#### [About this exercise]
Please decide whether each statement agrees with the TRIHMS profile, answering yes or no and quoting the deciding words: (a) The institute is named after the first chief minister of Arunachal Pradesh. (b) Its academic session started on 1 August 2018. (c) The institute has a 300 bedded hospital.

#### [Reading passage]

-- Opening Marker --

Tomo Riba Institute of Health and Medical Sciences
- Other name: TRIHMS Naharlagun
- Motto: Knowledge, Ethics, Wisdom, Service
- Type: Government
- Established: 2017; 9 years ago
- Affiliations: National Medical Commission
- Academic affiliations: Rajiv Gandhi University
- Dean: Dr. Naba Kumar Bezbaruah
- Location: Naharlagun, Papum Pare district, Arunachal Pradesh, 791110, India
- Campus: Urban;
- Acronym: TRIHMS
- Website: https://trihms.co.in/

= Tomo Riba Institute of Health and Medical Sciences =

Medical college in Naharlagun, Arunachal Pradesh, India

Tomo Riba Institute of Health and Medical Sciences is the first medical college of Arunachal Pradesh situated at Naharlagun town of Papum Pare district. The institute is established in 2017 and the academic session started on 1 August 2018 for academic year 2018–19. The TRIHMS has 100 MBBS seats with a 300 bedded hospital.

The Institute is named after Tomo Riba, 2nd chief minister of Arunachal Pradesh.

TRIHMS offers undergraduate and postgraduate courses in various medical and health sciences disciplines, including MBBS, B.Sc. Nursing, M.Sc. Nursing, and MD/MS in various specialties.

The institute also has a strong research focus, with ongoing research projects in various medical and health sciences fields.

-- Closing Marker --

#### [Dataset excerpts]
-- Opening Marker --

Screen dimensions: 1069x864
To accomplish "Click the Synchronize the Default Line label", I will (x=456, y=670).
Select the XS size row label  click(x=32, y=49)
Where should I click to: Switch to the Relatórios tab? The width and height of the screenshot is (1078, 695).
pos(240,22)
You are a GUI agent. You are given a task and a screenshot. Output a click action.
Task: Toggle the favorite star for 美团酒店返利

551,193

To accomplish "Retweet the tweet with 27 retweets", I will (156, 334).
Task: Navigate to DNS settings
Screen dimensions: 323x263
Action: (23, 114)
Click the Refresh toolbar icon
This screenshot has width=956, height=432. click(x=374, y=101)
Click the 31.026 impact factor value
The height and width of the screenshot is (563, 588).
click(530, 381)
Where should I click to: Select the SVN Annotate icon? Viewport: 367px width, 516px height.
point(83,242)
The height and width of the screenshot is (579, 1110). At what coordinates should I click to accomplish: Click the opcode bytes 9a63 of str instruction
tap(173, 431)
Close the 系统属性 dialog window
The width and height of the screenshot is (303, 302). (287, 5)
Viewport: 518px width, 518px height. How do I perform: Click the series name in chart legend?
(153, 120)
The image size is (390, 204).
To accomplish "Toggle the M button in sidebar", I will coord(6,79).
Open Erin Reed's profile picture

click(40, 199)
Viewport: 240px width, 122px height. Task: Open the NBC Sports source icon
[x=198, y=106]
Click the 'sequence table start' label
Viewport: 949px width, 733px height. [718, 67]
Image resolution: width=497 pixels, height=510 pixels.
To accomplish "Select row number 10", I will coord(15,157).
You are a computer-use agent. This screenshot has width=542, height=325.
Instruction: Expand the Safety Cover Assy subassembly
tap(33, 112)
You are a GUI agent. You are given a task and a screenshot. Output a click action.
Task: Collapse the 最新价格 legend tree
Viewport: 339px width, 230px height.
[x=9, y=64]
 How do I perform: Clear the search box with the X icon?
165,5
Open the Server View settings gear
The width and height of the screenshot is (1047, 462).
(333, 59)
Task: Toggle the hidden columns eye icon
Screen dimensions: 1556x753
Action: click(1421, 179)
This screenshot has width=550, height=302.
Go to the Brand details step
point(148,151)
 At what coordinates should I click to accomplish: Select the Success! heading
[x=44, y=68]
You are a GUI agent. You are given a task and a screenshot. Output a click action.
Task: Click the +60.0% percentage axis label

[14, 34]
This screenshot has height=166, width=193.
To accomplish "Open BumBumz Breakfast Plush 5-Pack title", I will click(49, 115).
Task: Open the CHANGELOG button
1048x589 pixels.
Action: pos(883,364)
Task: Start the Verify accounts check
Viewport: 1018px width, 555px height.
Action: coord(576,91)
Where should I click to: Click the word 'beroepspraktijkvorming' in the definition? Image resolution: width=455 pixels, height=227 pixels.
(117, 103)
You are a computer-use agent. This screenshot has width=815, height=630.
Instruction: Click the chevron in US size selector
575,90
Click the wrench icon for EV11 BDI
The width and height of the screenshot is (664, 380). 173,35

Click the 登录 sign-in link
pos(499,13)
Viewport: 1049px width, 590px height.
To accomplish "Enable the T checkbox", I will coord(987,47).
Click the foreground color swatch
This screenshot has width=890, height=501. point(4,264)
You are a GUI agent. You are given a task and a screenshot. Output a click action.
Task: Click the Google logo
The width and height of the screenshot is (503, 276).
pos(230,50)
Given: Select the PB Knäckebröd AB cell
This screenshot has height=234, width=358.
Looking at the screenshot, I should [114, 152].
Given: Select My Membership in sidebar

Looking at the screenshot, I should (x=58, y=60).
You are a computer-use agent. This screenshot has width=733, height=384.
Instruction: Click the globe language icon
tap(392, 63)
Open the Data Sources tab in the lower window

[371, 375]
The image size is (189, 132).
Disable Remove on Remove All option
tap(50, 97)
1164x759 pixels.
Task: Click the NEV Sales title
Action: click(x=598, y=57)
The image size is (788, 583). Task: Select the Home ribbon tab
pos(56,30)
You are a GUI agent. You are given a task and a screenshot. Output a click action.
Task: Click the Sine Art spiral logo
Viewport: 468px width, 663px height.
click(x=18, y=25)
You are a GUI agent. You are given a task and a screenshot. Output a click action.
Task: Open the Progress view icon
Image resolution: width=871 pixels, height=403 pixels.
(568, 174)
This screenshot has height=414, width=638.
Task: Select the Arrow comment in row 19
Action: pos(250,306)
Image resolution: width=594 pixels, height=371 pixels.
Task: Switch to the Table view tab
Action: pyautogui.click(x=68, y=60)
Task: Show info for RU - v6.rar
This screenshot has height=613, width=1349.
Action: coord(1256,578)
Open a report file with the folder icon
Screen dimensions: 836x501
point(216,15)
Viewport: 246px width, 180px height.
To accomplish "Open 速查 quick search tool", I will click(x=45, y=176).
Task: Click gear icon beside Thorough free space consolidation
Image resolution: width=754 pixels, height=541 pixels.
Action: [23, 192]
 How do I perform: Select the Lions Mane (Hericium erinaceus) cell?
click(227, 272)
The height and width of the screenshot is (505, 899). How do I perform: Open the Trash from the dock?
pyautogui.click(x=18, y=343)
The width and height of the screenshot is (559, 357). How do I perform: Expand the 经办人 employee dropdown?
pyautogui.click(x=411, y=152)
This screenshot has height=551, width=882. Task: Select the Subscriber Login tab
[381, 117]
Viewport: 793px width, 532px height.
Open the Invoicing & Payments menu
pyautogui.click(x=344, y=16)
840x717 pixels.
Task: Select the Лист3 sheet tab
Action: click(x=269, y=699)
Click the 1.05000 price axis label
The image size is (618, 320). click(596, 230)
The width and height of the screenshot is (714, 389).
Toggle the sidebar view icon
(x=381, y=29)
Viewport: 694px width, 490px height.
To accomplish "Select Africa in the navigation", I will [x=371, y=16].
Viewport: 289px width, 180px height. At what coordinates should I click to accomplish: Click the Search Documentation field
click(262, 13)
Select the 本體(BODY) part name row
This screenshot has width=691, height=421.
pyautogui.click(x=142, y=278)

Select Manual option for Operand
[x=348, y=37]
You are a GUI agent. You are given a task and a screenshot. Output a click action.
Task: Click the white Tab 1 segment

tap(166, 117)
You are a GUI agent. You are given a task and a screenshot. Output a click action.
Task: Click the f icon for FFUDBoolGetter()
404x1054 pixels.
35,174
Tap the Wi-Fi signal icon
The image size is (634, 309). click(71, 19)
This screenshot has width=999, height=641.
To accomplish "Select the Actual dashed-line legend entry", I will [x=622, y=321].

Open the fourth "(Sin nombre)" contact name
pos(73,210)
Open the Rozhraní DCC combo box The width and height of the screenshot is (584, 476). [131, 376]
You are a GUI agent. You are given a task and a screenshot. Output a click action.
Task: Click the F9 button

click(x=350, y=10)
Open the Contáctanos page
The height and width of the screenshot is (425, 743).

-- Closing Marker --

#### [Response to the task]
(a) No: "The Institute is named after Tomo Riba, 2nd chief minister of Arunachal Pradesh."
(b) Yes: "the academic session started on 1 August 2018 for academic year 2018–19"
(c) Yes: "The TRIHMS has 100 MBBS seats with a 300 bedded hospital."